Of course, most people's visual / color perception is a lot better than their sound perception. So memorizing colors (associating the certain quality of things you see to names) come easier for most (but not all) people. Memorizing intervals are generally harder for that reason.

Answer 9

Great question!

Another phenomenon is that for most people (including me) it is more difficult to tell apart intervals in the high registers, and much easier to identify intervals in their own vocal range.

@Richard and many others gave excellent answers. It has much to do with context. Let me note that for my ear training, I use an app called Functional Ear Trainer, that not only plays intervals, but plays them within a harmonic context.
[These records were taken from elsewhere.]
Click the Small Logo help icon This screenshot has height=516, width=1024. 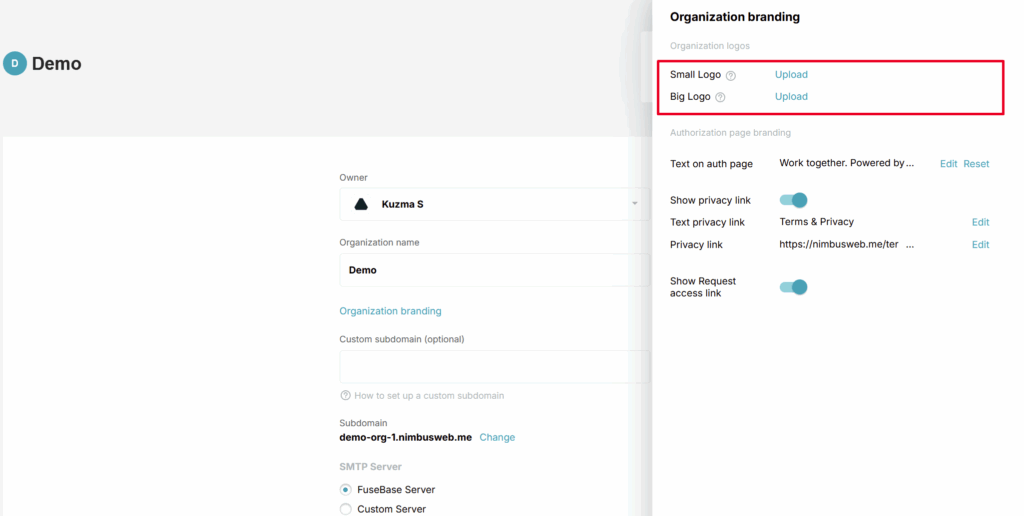[x=731, y=75]
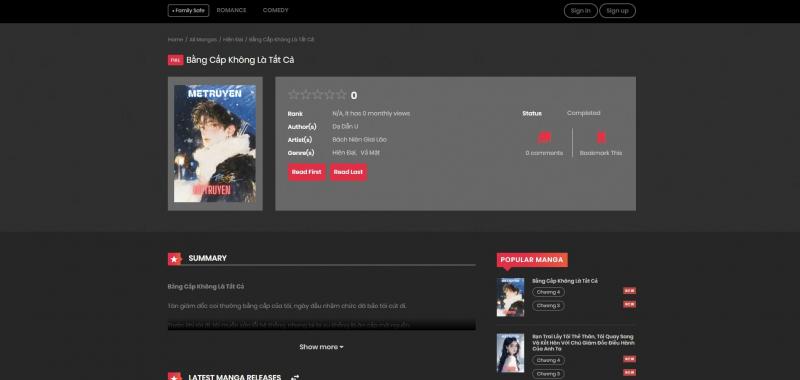Open the large METRUYEN cover image
The height and width of the screenshot is (380, 800).
[x=215, y=143]
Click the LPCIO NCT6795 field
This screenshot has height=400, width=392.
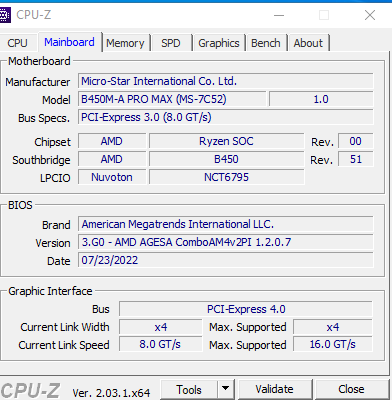(x=226, y=177)

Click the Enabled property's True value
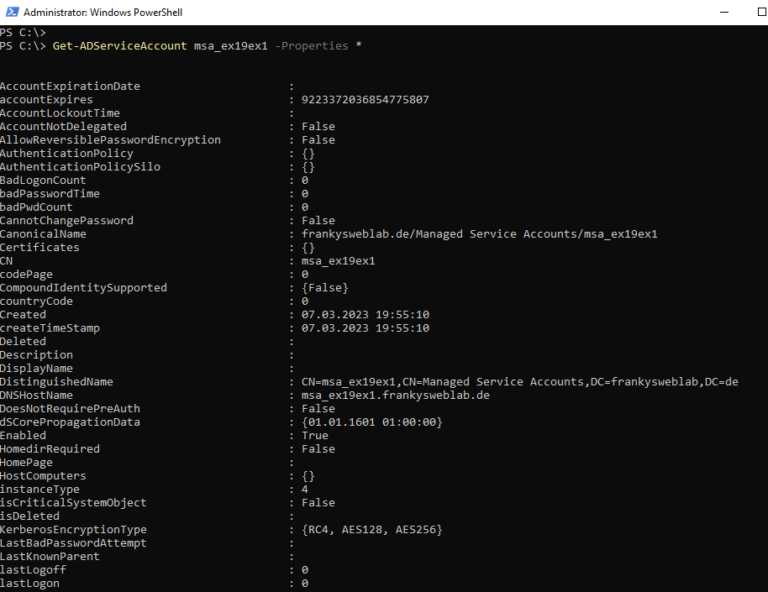point(314,436)
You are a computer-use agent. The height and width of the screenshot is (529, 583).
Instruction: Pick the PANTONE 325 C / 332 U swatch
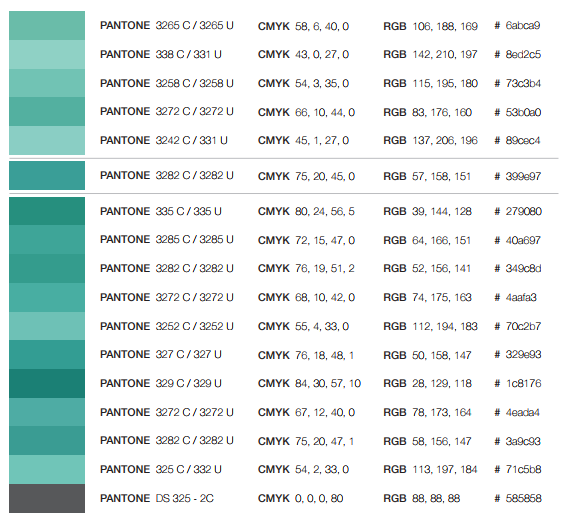[47, 470]
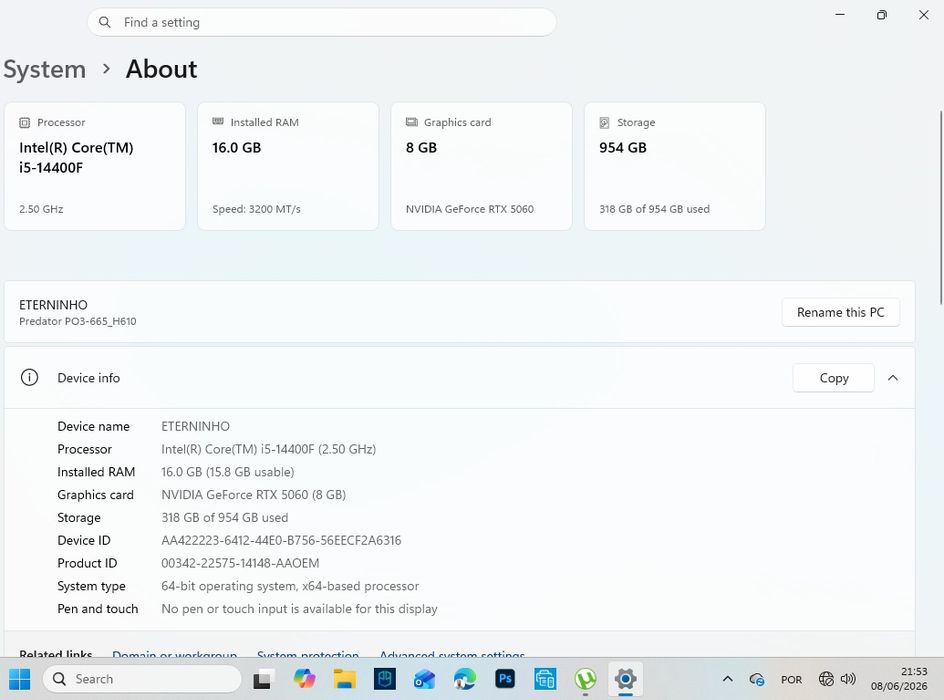Click Find a setting search box
Viewport: 944px width, 700px height.
tap(321, 22)
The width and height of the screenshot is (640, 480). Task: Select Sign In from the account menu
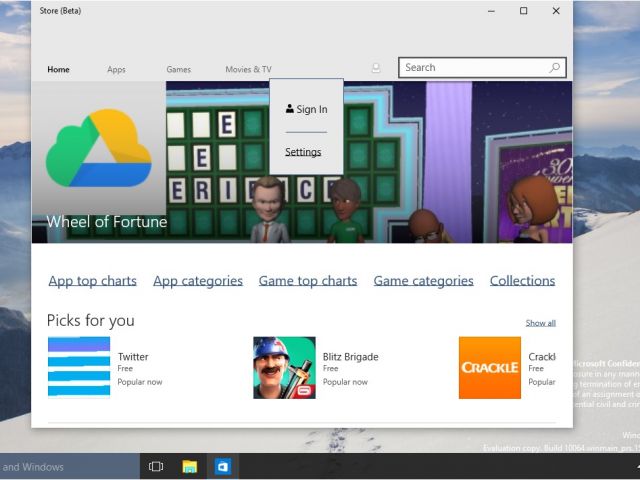click(x=306, y=109)
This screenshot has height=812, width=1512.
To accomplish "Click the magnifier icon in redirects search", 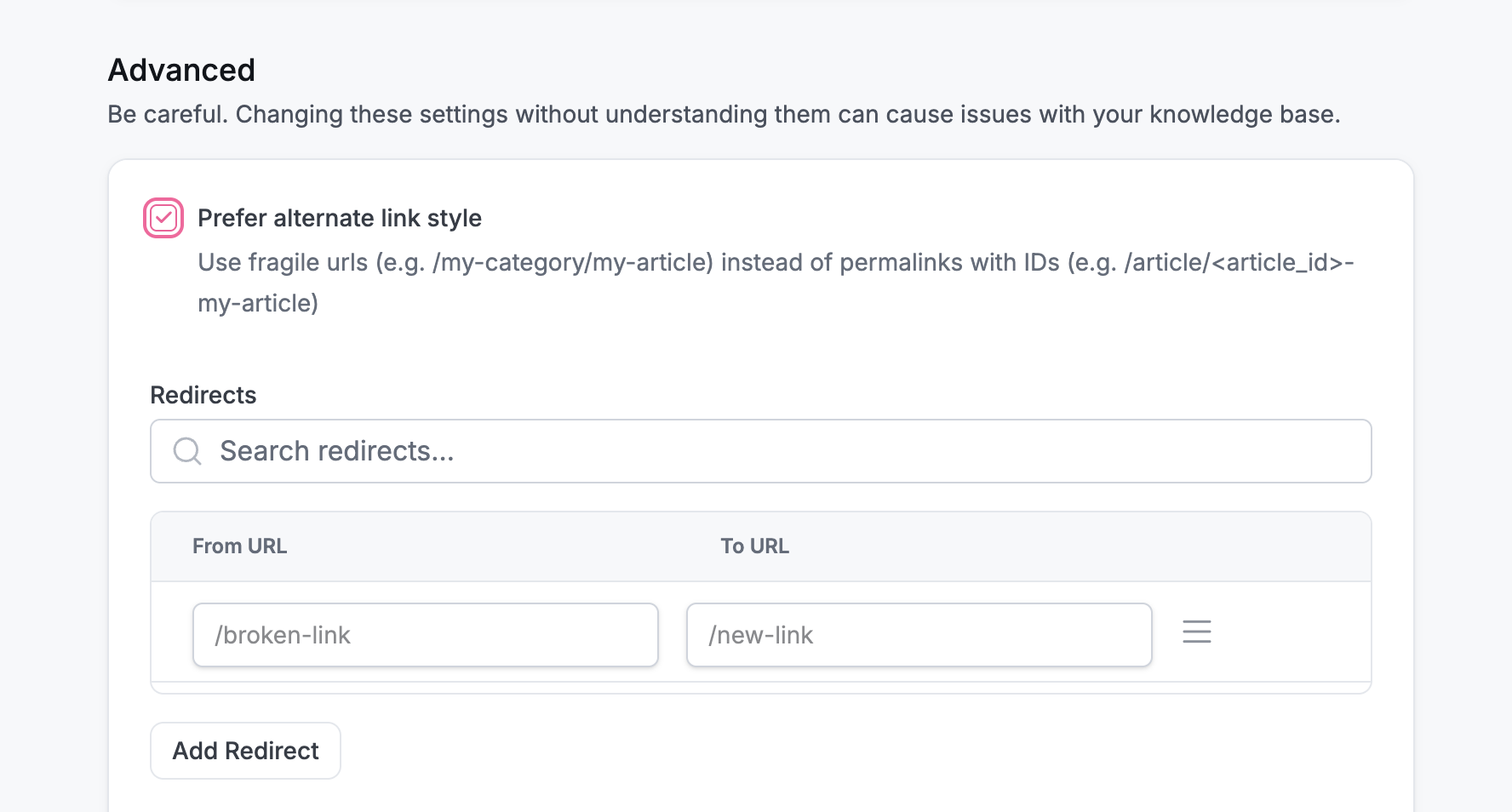I will coord(187,451).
So, my initial remarks and the explanations make one thing clear: intervals are an abstraction! One specific aspect, disregarding everything else. People who sing songs, sing intervals, but not every sequence of intervals makes up a song. There are much more constraints on the intervals to actually make them a (pleasant to hear and memorable) song.

Some analogies: You are much more than merely the chemical components you are built of. The computer in front of you is much more than a bunch of metal, plastic and silicon. This is what Aristotle meant with saying The whole is more than the sum of its parts.

I vaguely remember that psychologists confirmed that people could have good domain specific knowledge that they struggle to transfer to a different task, even though that task might be the same on an abstract level. I am sorry, I cannot cite anything since it is almost teen years ago since I studied psychology. But I can give you some keywords for your own research: domain-specific knowledge, expertise, knowledge transfer, problem-solving, cognitive psychology.

Answer 10

Another issue not yet mentioned is that some melodies, as popularly performed, may include features like slides, bends, or blue notes that don't fit the normal terminology for intervals. If a singer sings the root, followed briefly by a pitch that's slightly above the major third, but it quickly falls to be closer to a minor third and then its descent slows briefly, before accelerating into a slide back to the root, what interval did the singer perform? One might be able to accurately mimic a popular performance of a piece but be be unable to determine whether an interval is a major third or a minor third because the interval one is performing might not be either of them, but instead some weird hybrid for which no standard terminology exists.

Answer 11

Imitation is one thing, analysis another. You can tell a story without knowing how to spell the words.

Interval recognition is complex. Pitch, pawn, park. Each of those words has at least two distinctly different meanings. A minor 3rd sounds very different whether it's 1 & 3 of a minor triad or 3 & 5 of a major one.